Un instant, Rand ressembla au garçon innocent et loyal qu’il était. Du coup, Egwene en oublia sa frustration.
— Rand, je suis occupée. Nous le sommes tous. Les choses comme ça devront attendre. Tes soldats s’impatientent.
— Leur tour viendra bientôt… Avant que ce soit fini, ils se demanderont pourquoi ils étaient si pressés. Et ils penseront avec mélancolie aux jours passés à attendre.
Le ruban toujours à la main, Rand serra le poing.
— Je… Eh bien, je ne voulais pas partir me battre en restant sur une dispute avec toi – même si le sujet était capital.
— Rand, Rand…
Egwene avança, prit le ruban et enlaça son vieil ami. Ces derniers temps, il n’avait pas été facile à vivre, mais il était arrivé à Egwene de penser la même chose de ses parents.
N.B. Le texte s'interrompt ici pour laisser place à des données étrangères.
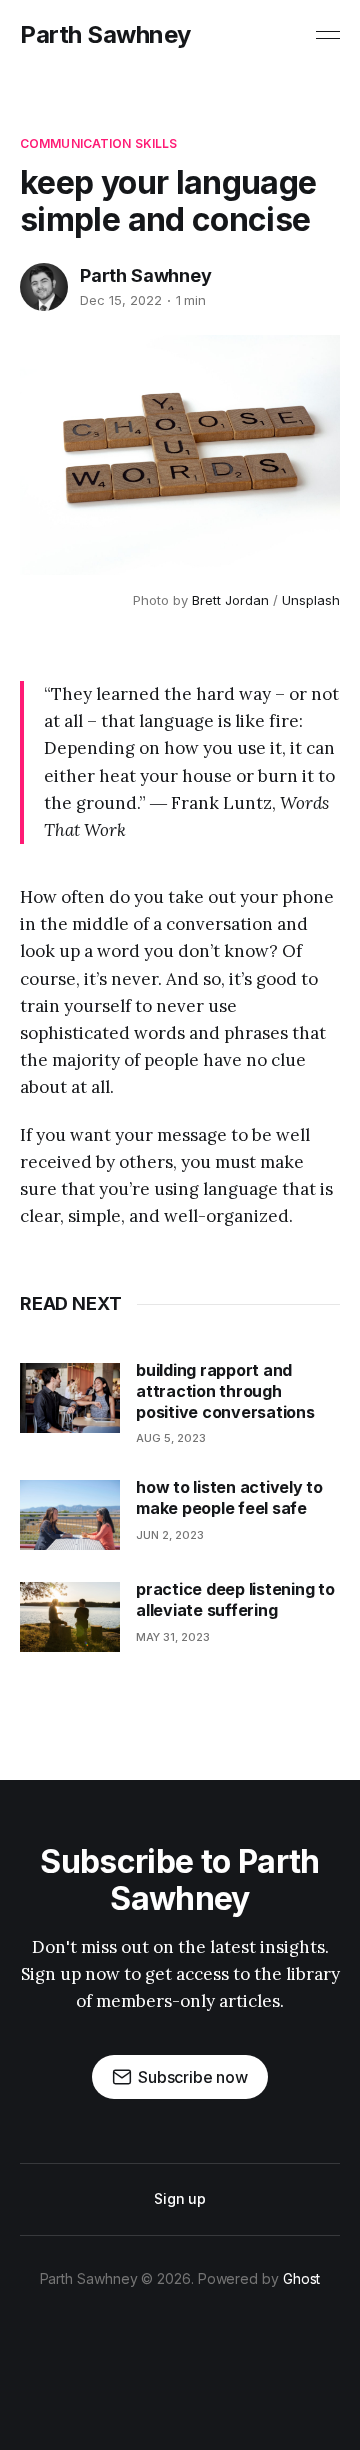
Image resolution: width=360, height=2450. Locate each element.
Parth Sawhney (105, 35)
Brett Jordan (230, 600)
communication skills (98, 143)
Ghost (302, 2278)
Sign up (180, 2198)
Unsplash (311, 600)
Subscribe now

— Je te soutiens, Rand. Ça ne veut pas dire que je briserai les sceaux, mais je te soutiens.
Egwene s’écarta de Rand. Pas question d’avoir les larmes aux yeux. Même s’ils se faisaient à l’évidence leurs adieux.
— Un moment, dit soudain Gawyn. Un frère ? Tu aurais un frère ?
— Je suis le fils de Tigraine, dit Rand en haussant les épaules. Né après qu’elle fut allée dans le désert des Aiels pour devenir une Promise.